Collected data
▬▬▬▬▬▬▬▬▬▬

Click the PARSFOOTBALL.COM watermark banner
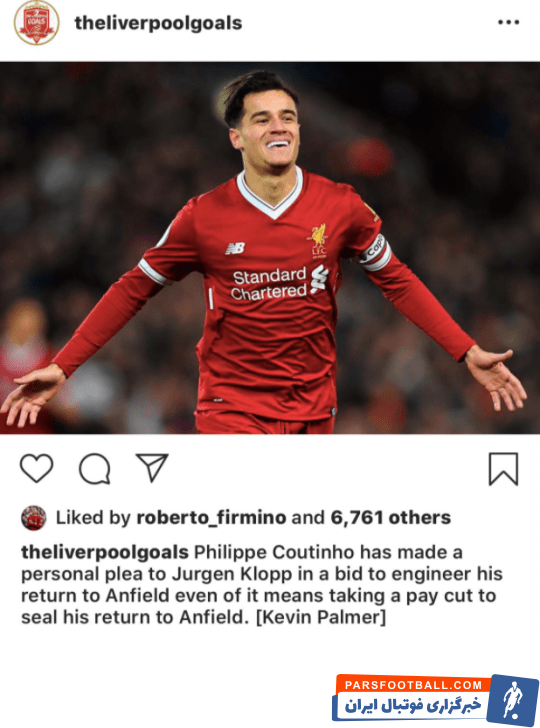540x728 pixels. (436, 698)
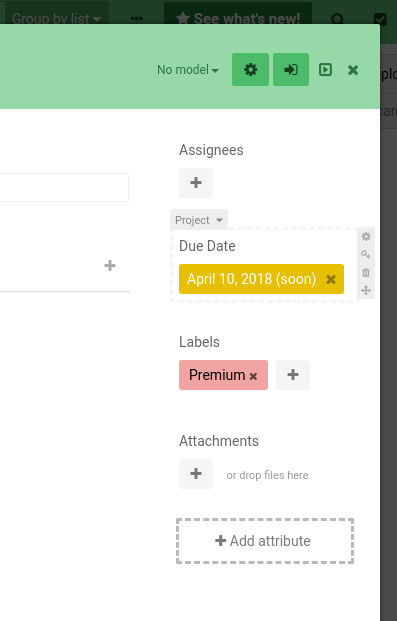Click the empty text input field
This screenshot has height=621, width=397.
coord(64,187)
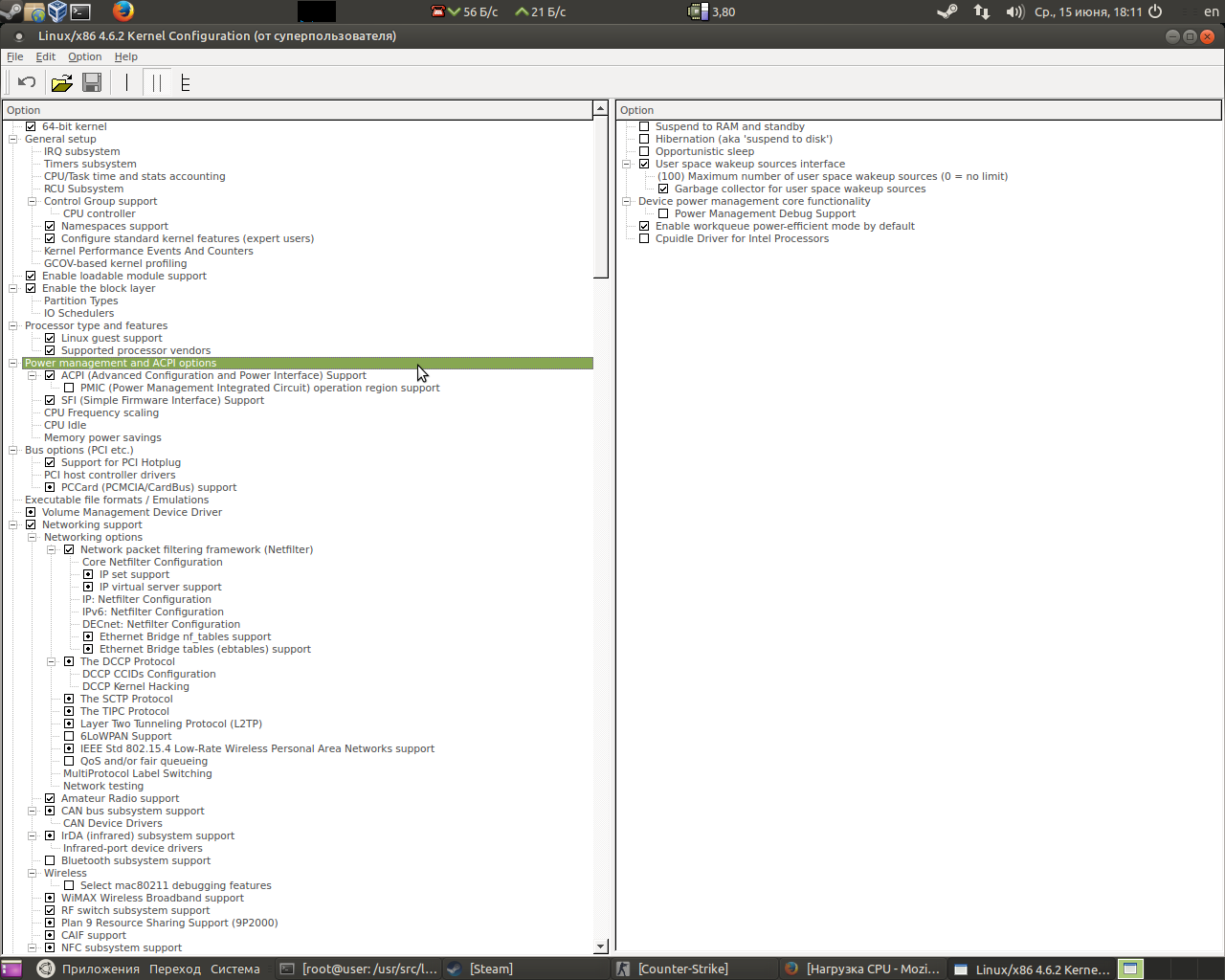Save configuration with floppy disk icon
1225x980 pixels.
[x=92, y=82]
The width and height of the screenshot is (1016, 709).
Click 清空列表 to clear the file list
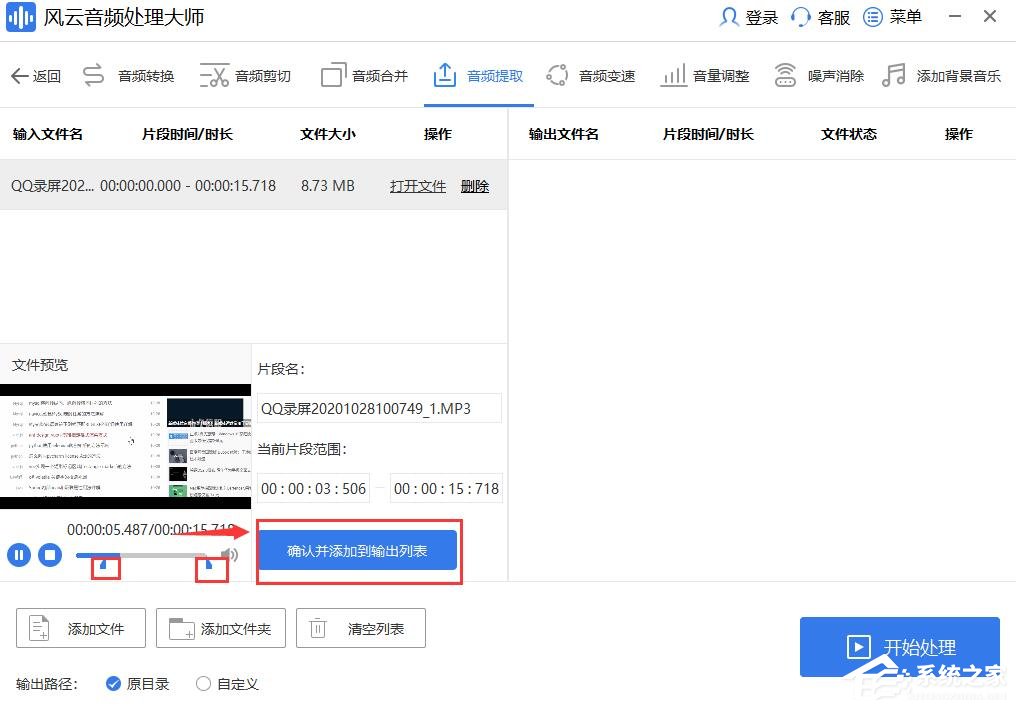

▬▬▬▬▬▬▬▬▬▬

• **ACTIVITY**:
Images stay out, but the rest of the records must be retyped exactly.

• **WRITTEN RESPONSE**:
Click the PARSFOOTBALL.COM watermark banner
540x728 pixels. (436, 698)
Click the empty text input field
This screenshot has height=621, width=397.
coord(64,187)
Save configuration with floppy disk icon
1225x980 pixels.
[x=92, y=82]
The width and height of the screenshot is (1016, 709).
Click 清空列表 to clear the file list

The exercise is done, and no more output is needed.